Problem statement:
From the data below, repeat exactly the lines from the line with "Instruction: Click the resize" to the line with "Given: Click the 20% of 56 custom fields text", both included.
Source data Start Marker
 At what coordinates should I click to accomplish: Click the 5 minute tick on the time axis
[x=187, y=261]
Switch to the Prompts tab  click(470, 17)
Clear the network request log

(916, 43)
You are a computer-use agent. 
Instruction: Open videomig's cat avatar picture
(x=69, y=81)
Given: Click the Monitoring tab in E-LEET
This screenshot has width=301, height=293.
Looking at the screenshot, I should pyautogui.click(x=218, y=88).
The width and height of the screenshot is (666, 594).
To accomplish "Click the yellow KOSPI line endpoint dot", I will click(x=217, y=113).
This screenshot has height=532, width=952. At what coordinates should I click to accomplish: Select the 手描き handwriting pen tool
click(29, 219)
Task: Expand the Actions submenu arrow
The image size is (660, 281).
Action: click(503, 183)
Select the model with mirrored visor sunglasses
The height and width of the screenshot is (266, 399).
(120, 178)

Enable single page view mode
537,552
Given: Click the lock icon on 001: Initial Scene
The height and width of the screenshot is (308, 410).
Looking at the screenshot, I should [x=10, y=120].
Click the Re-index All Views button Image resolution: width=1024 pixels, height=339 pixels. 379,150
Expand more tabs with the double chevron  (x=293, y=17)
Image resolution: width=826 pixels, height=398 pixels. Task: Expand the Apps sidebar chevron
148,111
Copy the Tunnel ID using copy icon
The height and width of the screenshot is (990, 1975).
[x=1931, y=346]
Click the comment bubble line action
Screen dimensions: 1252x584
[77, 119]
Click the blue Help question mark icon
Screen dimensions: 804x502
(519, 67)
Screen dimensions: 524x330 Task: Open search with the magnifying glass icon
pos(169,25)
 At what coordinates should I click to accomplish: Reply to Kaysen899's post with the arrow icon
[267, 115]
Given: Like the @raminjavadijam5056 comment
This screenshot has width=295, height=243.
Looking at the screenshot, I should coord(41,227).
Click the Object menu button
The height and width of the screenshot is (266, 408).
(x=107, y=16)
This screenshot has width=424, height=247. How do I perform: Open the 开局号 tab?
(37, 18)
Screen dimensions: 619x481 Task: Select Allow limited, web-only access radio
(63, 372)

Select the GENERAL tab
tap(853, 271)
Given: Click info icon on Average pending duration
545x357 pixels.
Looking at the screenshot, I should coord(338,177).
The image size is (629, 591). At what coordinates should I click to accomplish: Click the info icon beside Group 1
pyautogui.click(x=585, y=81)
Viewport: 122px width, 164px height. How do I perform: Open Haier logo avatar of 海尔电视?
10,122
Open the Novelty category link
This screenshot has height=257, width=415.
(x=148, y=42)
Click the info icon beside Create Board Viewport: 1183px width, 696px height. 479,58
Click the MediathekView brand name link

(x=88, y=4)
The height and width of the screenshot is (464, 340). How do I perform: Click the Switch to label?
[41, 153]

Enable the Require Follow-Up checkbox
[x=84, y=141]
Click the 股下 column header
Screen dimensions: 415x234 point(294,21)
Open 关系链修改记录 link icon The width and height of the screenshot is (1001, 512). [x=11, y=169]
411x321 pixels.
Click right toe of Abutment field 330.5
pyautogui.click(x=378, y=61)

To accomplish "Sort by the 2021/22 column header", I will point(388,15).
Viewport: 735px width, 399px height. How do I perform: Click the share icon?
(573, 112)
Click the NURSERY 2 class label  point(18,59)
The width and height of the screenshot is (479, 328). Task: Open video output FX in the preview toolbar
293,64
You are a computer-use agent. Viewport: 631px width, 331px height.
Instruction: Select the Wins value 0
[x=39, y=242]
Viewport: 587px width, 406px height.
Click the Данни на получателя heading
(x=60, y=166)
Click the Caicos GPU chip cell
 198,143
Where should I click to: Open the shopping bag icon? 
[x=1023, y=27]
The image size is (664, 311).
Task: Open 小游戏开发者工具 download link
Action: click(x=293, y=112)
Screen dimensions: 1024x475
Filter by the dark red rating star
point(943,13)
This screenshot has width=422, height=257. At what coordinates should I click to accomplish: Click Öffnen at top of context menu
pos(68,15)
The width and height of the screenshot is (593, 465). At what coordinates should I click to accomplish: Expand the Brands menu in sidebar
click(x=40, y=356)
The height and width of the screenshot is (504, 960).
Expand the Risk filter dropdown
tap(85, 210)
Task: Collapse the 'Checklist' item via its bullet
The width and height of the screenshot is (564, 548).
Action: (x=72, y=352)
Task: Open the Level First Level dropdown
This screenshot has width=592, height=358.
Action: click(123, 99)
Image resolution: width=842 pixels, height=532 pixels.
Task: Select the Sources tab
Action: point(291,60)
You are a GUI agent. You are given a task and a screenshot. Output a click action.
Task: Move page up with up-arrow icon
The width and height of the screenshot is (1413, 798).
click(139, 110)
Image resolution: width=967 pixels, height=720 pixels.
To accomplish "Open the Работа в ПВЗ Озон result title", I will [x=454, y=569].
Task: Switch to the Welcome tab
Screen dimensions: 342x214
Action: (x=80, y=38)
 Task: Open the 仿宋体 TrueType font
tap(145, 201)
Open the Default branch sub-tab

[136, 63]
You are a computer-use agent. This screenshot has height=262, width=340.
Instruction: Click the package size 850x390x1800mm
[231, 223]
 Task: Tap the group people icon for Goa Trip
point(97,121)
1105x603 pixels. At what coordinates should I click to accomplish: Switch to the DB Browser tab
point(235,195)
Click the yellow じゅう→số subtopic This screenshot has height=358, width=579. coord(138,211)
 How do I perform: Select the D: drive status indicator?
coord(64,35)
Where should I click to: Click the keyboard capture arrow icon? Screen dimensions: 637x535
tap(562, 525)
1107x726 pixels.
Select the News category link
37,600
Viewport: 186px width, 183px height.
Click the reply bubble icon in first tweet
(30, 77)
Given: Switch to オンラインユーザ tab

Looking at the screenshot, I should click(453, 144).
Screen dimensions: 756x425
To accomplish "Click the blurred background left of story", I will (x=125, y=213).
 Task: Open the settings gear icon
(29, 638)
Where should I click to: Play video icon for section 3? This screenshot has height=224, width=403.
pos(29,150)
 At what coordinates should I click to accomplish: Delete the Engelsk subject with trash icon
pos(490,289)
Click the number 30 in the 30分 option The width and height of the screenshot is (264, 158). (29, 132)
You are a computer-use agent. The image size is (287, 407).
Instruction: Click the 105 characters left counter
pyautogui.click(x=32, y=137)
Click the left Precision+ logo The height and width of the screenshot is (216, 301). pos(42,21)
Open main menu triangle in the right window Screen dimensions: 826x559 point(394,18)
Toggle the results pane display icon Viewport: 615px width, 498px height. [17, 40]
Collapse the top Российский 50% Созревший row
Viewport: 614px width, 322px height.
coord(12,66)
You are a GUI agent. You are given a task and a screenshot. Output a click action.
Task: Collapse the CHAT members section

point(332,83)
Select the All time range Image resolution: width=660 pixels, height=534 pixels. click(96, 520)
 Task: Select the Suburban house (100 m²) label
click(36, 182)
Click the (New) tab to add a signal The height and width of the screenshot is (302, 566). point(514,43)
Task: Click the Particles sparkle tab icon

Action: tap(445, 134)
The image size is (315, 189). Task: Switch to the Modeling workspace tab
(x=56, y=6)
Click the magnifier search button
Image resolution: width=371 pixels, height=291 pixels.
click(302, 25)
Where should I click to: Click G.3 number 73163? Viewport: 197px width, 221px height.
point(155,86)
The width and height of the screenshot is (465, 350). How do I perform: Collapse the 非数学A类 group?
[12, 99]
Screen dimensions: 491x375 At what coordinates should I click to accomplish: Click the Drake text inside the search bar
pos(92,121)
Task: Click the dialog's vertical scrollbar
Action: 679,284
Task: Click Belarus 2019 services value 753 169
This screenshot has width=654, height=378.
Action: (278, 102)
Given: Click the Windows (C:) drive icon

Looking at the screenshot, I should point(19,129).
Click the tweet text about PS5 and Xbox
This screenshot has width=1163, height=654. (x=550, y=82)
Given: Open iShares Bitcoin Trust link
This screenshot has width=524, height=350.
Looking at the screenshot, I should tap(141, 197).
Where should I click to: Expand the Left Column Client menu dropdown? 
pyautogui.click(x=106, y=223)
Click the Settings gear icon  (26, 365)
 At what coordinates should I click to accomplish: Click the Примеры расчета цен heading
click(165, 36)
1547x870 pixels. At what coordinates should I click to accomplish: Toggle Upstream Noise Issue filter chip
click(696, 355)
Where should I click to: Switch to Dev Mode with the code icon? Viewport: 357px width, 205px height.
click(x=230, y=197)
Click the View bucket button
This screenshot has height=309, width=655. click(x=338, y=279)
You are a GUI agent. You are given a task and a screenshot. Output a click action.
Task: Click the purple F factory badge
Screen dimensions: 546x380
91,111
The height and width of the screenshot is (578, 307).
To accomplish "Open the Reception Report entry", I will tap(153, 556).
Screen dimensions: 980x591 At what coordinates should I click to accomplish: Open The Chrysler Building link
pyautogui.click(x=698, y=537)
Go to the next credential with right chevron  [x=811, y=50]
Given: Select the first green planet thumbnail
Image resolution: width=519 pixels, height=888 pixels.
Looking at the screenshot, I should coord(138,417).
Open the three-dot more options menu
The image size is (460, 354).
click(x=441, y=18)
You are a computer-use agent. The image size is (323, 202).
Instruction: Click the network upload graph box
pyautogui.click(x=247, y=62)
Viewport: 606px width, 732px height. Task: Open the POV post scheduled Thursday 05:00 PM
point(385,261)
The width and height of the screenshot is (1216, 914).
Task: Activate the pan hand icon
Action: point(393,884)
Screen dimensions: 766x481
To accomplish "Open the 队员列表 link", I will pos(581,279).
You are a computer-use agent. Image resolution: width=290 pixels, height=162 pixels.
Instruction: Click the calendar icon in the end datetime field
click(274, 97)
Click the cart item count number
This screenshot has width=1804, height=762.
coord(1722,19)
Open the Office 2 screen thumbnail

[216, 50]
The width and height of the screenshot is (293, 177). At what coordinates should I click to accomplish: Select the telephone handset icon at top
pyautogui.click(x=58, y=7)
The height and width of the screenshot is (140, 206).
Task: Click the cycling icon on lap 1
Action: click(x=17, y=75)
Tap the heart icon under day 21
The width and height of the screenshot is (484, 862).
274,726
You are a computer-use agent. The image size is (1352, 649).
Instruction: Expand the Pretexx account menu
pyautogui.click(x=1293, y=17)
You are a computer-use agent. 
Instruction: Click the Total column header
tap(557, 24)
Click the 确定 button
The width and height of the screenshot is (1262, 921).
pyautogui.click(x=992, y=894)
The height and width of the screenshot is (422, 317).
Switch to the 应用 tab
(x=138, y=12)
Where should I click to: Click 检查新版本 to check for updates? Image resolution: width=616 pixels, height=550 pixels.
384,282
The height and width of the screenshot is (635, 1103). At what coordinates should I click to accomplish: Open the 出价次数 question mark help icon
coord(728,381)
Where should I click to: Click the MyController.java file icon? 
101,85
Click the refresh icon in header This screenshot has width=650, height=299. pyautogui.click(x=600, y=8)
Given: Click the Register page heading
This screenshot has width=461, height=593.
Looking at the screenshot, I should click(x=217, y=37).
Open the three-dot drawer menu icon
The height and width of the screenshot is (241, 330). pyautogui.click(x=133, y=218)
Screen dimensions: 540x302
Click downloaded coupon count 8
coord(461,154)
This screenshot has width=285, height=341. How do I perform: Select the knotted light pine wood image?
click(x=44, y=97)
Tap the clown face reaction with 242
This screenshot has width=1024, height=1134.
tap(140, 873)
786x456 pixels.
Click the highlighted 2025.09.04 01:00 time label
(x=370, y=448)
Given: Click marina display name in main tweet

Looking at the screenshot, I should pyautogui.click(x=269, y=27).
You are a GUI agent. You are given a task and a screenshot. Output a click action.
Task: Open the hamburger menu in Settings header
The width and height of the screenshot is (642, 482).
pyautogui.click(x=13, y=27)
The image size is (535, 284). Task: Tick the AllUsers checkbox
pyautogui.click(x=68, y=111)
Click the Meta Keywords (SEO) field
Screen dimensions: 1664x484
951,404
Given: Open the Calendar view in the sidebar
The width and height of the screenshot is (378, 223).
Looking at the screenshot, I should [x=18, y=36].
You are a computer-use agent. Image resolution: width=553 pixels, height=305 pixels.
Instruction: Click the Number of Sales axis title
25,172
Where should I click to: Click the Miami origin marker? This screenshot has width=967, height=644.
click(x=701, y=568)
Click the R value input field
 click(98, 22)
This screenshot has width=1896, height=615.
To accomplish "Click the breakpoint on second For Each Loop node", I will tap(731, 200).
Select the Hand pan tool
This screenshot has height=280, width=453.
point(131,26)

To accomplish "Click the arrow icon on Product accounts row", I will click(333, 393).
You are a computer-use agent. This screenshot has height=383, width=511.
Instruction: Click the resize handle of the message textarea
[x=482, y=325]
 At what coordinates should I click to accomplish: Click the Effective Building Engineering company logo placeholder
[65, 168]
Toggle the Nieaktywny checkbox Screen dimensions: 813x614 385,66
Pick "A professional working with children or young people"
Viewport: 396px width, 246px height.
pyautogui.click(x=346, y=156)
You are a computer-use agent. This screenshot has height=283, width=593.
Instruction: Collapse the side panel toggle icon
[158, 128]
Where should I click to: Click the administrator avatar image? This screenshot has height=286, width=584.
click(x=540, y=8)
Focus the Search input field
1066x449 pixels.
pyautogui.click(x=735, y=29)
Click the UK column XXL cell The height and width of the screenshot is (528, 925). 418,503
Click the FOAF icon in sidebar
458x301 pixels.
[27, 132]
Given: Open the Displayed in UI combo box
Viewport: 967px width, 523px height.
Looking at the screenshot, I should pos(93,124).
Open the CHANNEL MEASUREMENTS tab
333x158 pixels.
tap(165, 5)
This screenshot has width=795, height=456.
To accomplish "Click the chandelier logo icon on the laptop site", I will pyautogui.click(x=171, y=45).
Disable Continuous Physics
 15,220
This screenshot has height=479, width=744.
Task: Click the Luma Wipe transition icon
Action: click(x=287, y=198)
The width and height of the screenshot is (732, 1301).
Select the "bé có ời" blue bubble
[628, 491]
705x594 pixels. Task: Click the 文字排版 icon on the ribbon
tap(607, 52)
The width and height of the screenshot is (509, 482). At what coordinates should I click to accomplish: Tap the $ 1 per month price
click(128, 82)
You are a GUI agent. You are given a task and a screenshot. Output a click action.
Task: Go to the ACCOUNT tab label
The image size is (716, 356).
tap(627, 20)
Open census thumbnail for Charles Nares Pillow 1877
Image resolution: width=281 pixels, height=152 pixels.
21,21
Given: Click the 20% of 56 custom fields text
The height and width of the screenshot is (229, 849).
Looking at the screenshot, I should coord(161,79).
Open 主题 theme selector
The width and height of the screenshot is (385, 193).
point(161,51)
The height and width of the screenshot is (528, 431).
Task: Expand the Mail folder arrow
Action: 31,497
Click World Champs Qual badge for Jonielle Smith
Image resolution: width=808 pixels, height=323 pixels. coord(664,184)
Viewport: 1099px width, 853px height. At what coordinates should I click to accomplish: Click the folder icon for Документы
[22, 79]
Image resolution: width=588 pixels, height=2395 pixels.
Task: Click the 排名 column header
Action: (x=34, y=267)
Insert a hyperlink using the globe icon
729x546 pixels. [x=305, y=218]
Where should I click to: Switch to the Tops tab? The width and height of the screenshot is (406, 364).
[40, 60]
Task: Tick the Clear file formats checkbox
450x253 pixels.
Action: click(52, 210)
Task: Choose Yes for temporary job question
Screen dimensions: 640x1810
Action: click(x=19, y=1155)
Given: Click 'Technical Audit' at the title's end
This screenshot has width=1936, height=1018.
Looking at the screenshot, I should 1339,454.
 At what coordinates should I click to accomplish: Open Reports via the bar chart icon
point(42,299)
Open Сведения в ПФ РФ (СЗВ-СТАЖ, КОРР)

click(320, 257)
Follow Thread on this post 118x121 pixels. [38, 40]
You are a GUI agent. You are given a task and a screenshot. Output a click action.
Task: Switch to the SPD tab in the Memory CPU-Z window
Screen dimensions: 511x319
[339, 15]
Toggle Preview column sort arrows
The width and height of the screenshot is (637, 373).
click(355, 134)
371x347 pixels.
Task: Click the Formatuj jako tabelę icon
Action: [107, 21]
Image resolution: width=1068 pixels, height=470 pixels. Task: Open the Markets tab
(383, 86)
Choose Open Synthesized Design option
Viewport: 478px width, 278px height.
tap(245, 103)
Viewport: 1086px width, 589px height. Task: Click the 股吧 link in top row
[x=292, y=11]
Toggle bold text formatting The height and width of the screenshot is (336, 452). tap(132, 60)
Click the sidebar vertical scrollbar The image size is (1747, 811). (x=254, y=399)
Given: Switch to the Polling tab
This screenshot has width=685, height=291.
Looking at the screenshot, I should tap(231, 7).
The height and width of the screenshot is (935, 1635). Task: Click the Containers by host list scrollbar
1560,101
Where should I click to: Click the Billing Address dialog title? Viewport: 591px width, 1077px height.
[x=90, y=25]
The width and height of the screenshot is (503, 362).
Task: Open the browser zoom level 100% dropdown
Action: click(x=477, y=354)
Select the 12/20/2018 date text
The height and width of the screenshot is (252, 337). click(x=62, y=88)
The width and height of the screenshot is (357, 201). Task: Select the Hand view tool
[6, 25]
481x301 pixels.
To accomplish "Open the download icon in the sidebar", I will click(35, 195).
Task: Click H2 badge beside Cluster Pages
Source data End Marker
Reply:
Instruction: Click the resize handle of the message textarea
[x=482, y=325]
 At what coordinates should I click to accomplish: Click the Effective Building Engineering company logo placeholder
[65, 168]
Toggle the Nieaktywny checkbox Screen dimensions: 813x614 385,66
Pick "A professional working with children or young people"
Viewport: 396px width, 246px height.
pyautogui.click(x=346, y=156)
You are a computer-use agent. This screenshot has height=283, width=593.
Instruction: Collapse the side panel toggle icon
[158, 128]
Where should I click to: Click the administrator avatar image? This screenshot has height=286, width=584.
click(x=540, y=8)
Focus the Search input field
1066x449 pixels.
pyautogui.click(x=735, y=29)
Click the UK column XXL cell The height and width of the screenshot is (528, 925). 418,503
Click the FOAF icon in sidebar
458x301 pixels.
[27, 132]
Given: Open the Displayed in UI combo box
Viewport: 967px width, 523px height.
Looking at the screenshot, I should pos(93,124).
Open the CHANNEL MEASUREMENTS tab
333x158 pixels.
tap(165, 5)
This screenshot has width=795, height=456.
To accomplish "Click the chandelier logo icon on the laptop site", I will pyautogui.click(x=171, y=45).
Disable Continuous Physics
 15,220
This screenshot has height=479, width=744.
Task: Click the Luma Wipe transition icon
Action: click(x=287, y=198)
The width and height of the screenshot is (732, 1301).
Select the "bé có ời" blue bubble
[628, 491]
705x594 pixels. Task: Click the 文字排版 icon on the ribbon
tap(607, 52)
The width and height of the screenshot is (509, 482). At what coordinates should I click to accomplish: Tap the $ 1 per month price
click(128, 82)
You are a GUI agent. You are given a task and a screenshot. Output a click action.
Task: Go to the ACCOUNT tab label
The image size is (716, 356).
tap(627, 20)
Open census thumbnail for Charles Nares Pillow 1877
Image resolution: width=281 pixels, height=152 pixels.
21,21
Given: Click the 20% of 56 custom fields text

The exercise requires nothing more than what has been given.